Data supplied>
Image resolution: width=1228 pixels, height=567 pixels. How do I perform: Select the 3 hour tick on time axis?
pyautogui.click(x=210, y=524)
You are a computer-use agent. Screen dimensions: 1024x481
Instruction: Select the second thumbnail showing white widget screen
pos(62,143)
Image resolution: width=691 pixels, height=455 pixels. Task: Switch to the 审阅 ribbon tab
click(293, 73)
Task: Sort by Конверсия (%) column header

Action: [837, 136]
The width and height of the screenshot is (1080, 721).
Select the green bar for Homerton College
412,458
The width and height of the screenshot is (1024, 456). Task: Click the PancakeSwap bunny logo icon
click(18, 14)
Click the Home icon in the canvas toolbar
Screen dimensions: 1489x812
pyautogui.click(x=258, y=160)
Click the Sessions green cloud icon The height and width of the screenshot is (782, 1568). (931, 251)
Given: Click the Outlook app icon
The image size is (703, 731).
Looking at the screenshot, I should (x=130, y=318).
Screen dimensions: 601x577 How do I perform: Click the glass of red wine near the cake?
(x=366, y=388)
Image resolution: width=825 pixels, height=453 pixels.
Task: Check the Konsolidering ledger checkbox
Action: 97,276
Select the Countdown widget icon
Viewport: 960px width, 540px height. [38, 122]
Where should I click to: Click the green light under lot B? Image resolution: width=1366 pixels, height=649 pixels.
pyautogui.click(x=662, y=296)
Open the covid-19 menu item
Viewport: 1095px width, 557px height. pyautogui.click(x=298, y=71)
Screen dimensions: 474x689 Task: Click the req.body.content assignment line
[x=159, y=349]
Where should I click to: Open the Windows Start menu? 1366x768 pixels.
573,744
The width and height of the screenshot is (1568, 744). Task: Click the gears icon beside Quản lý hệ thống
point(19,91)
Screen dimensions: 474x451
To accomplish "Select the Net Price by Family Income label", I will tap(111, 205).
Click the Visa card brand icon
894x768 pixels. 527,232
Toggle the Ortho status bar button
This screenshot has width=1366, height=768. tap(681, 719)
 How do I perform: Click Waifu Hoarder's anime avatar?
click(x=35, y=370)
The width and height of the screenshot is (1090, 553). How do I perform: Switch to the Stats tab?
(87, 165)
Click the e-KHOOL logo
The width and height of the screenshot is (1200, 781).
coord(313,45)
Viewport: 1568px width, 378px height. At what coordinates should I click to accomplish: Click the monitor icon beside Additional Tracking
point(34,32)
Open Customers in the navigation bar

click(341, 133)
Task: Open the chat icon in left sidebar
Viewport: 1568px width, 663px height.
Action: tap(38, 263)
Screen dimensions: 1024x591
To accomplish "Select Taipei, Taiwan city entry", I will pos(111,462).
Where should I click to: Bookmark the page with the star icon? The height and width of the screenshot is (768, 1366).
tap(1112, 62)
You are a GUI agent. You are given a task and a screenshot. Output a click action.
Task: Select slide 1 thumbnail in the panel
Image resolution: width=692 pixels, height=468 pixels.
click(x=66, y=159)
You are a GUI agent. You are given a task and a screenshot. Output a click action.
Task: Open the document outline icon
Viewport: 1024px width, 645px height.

Directions> Word for word, write out all of the entries again.

Result of the task>
Image resolution: width=1228 pixels, height=567 pixels. How do I perform: Select the 3 hour tick on time axis?
pyautogui.click(x=210, y=524)
You are a computer-use agent. Screen dimensions: 1024x481
Instruction: Select the second thumbnail showing white widget screen
pos(62,143)
Image resolution: width=691 pixels, height=455 pixels. Task: Switch to the 审阅 ribbon tab
click(293, 73)
Task: Sort by Конверсия (%) column header

Action: [837, 136]
The width and height of the screenshot is (1080, 721).
Select the green bar for Homerton College
412,458
The width and height of the screenshot is (1024, 456). Task: Click the PancakeSwap bunny logo icon
click(18, 14)
Click the Home icon in the canvas toolbar
Screen dimensions: 1489x812
pyautogui.click(x=258, y=160)
Click the Sessions green cloud icon The height and width of the screenshot is (782, 1568). (931, 251)
Given: Click the Outlook app icon
The image size is (703, 731).
Looking at the screenshot, I should (x=130, y=318).
Screen dimensions: 601x577 How do I perform: Click the glass of red wine near the cake?
(x=366, y=388)
Image resolution: width=825 pixels, height=453 pixels.
Task: Check the Konsolidering ledger checkbox
Action: 97,276
Select the Countdown widget icon
Viewport: 960px width, 540px height. [38, 122]
Where should I click to: Click the green light under lot B? Image resolution: width=1366 pixels, height=649 pixels.
pyautogui.click(x=662, y=296)
Open the covid-19 menu item
Viewport: 1095px width, 557px height. pyautogui.click(x=298, y=71)
Screen dimensions: 474x689 Task: Click the req.body.content assignment line
[x=159, y=349]
Where should I click to: Open the Windows Start menu? 1366x768 pixels.
573,744
The width and height of the screenshot is (1568, 744). Task: Click the gears icon beside Quản lý hệ thống
point(19,91)
Screen dimensions: 474x451
To accomplish "Select the Net Price by Family Income label", I will tap(111, 205).
Click the Visa card brand icon
894x768 pixels. 527,232
Toggle the Ortho status bar button
This screenshot has width=1366, height=768. tap(681, 719)
 How do I perform: Click Waifu Hoarder's anime avatar?
click(x=35, y=370)
The width and height of the screenshot is (1090, 553). How do I perform: Switch to the Stats tab?
(87, 165)
Click the e-KHOOL logo
The width and height of the screenshot is (1200, 781).
coord(313,45)
Viewport: 1568px width, 378px height. At what coordinates should I click to accomplish: Click the monitor icon beside Additional Tracking
point(34,32)
Open Customers in the navigation bar

click(341, 133)
Task: Open the chat icon in left sidebar
Viewport: 1568px width, 663px height.
Action: tap(38, 263)
Screen dimensions: 1024x591
To accomplish "Select Taipei, Taiwan city entry", I will pos(111,462).
Where should I click to: Bookmark the page with the star icon? The height and width of the screenshot is (768, 1366).
tap(1112, 62)
You are a GUI agent. You are given a task and a screenshot. Output a click action.
Task: Select slide 1 thumbnail in the panel
Image resolution: width=692 pixels, height=468 pixels.
click(x=66, y=159)
You are a GUI agent. You are given a task and a screenshot. Output a click action.
Task: Open the document outline icon
Viewport: 1024px width, 645px height.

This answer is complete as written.